Given exercise: Write out every line of the records below word for word, omitting the pictures.

Entries for locating text and elements:
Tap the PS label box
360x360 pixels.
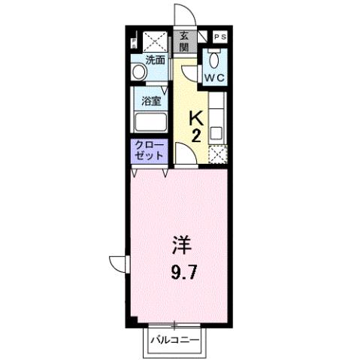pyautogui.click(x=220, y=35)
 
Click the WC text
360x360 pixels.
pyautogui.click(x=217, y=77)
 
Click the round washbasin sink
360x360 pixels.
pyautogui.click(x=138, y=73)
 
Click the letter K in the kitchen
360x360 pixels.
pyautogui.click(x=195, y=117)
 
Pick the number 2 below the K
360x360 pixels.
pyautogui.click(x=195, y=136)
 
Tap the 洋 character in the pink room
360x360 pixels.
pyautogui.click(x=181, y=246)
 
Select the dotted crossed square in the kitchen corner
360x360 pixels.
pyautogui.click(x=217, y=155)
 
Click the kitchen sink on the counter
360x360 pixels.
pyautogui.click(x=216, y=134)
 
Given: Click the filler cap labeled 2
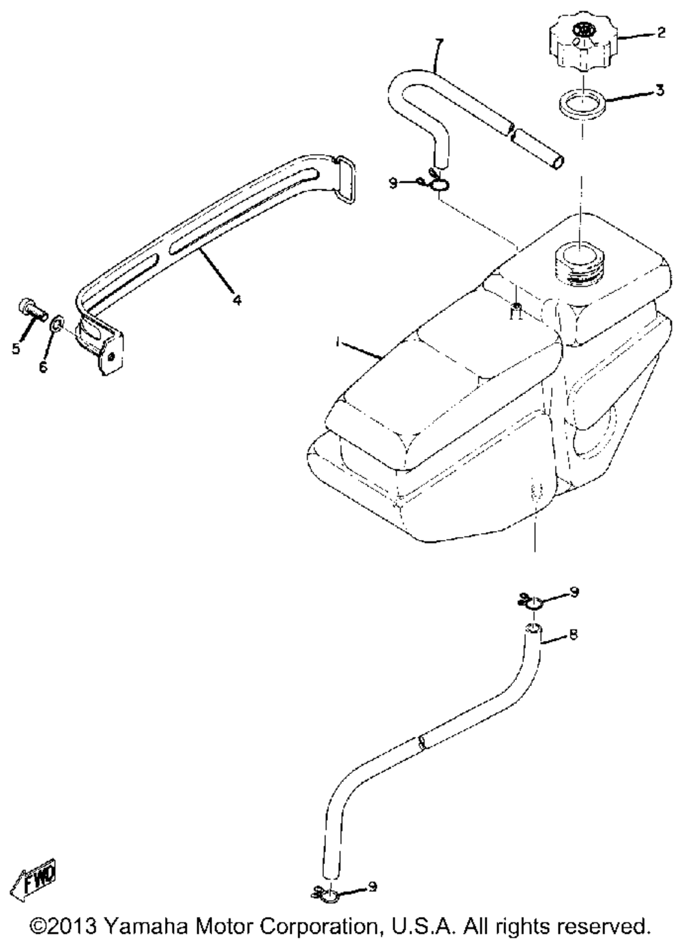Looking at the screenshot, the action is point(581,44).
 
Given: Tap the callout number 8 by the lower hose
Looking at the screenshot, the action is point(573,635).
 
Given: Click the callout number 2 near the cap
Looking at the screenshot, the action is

Exercise answer:
Tap the PS label box
360x360 pixels.
pyautogui.click(x=220, y=35)
 
Click the WC text
360x360 pixels.
pyautogui.click(x=217, y=77)
 
Click the round washbasin sink
360x360 pixels.
pyautogui.click(x=138, y=73)
 
Click the letter K in the kitchen
360x360 pixels.
pyautogui.click(x=195, y=117)
 
Pick the number 2 below the K
360x360 pixels.
pyautogui.click(x=195, y=136)
 
Tap the 洋 character in the pink room
360x360 pixels.
pyautogui.click(x=181, y=246)
 
Select the dotted crossed square in the kitchen corner
360x360 pixels.
pyautogui.click(x=217, y=155)
 
Click the kitchen sink on the counter
360x360 pixels.
pyautogui.click(x=216, y=134)
 
Given: Click the filler cap labeled 2
Looking at the screenshot, the action is point(581,44).
 
Given: Tap the callout number 8 by the lower hose
Looking at the screenshot, the action is point(573,635).
 
Given: Click the callout number 2 near the cap
Looking at the screenshot, the action is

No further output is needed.